Fremont MI InsuraCorp. went public in 2004.

“We think most investors would agree that the idea of passing legislation that protects the chief executive officer of a single company is simply prejudicial and worse, unethical,” states the Biglari Holdings April 30 press release.

Biglari also stated that its “current intention is to file a derivative action against the directors.” A derivative action is a lawsuit brought by a corporation shareholder against the directors, management, or other shareholders of the corporation for an alleged failure by management. The suing shareholder claims to be acting on behalf of the corporation; if successful and damages are awarded, the money goes to the corporation, not the individual bringing the suit.

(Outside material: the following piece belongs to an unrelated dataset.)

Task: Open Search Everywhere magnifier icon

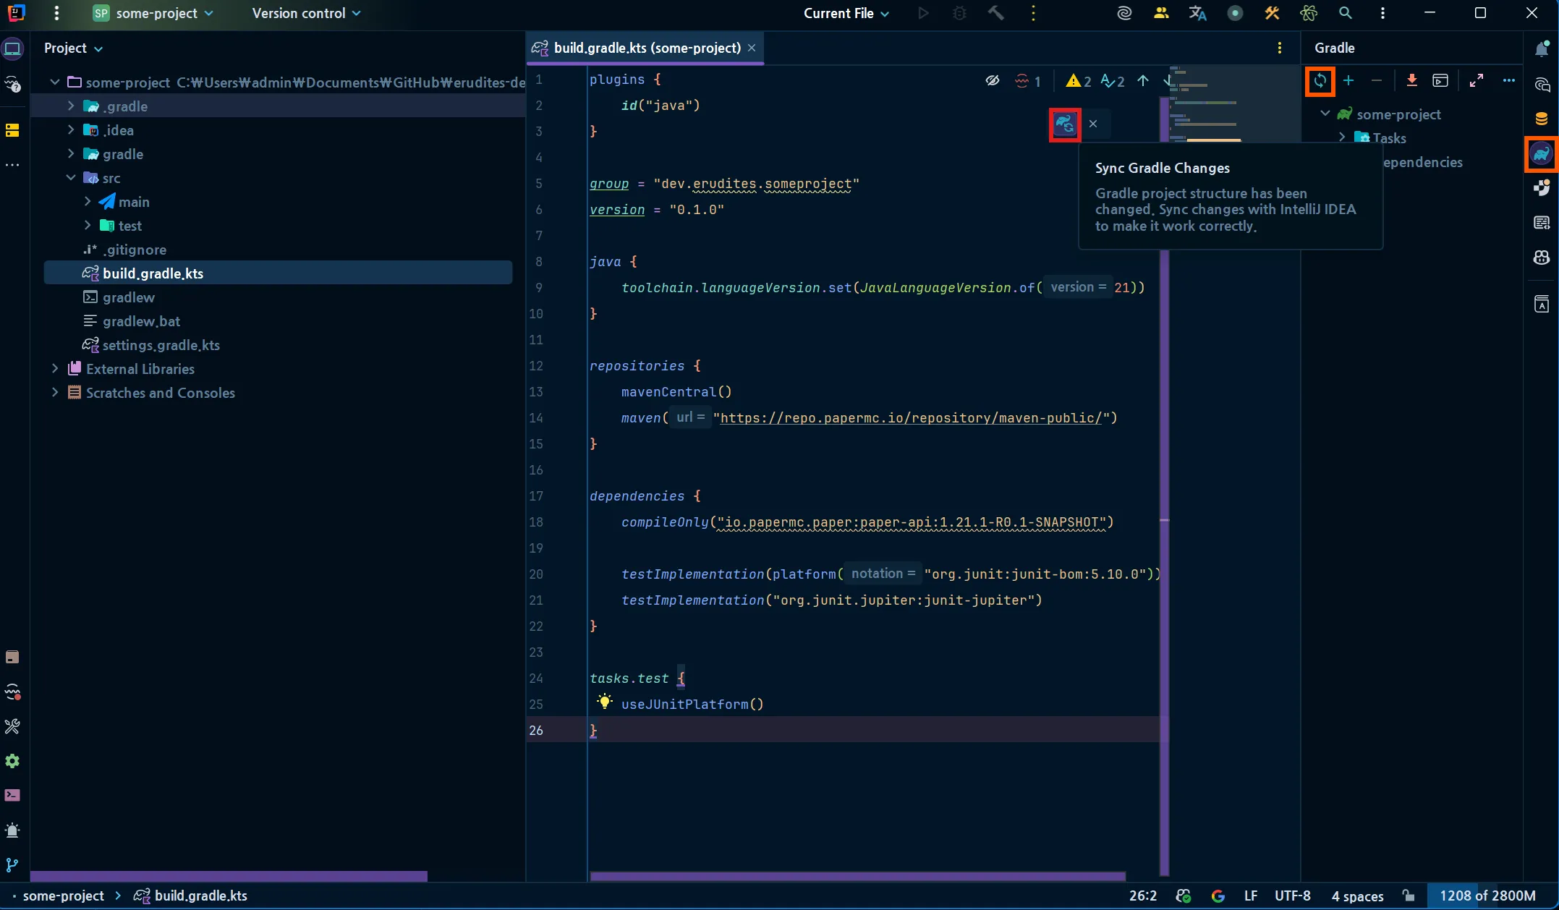Action: click(x=1346, y=13)
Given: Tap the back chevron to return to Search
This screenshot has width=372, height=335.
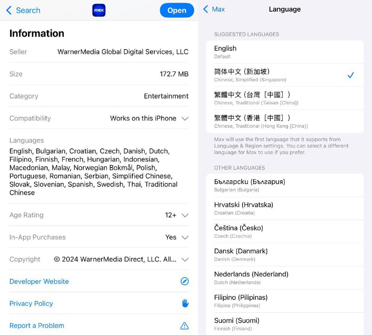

“If the Michigan legislature is going to interfere to deprive shareholders of the option to remove directors of public companies domiciled in Michigan whenever their boards are challenged, why would investors allocate capital in a state that deprives them of their rights? When shareholders purchase interest in a company, they do so with the right to change its board; after all, the board’s obligation is to work on behalf of the shareholders,” stated Biglari Holdings.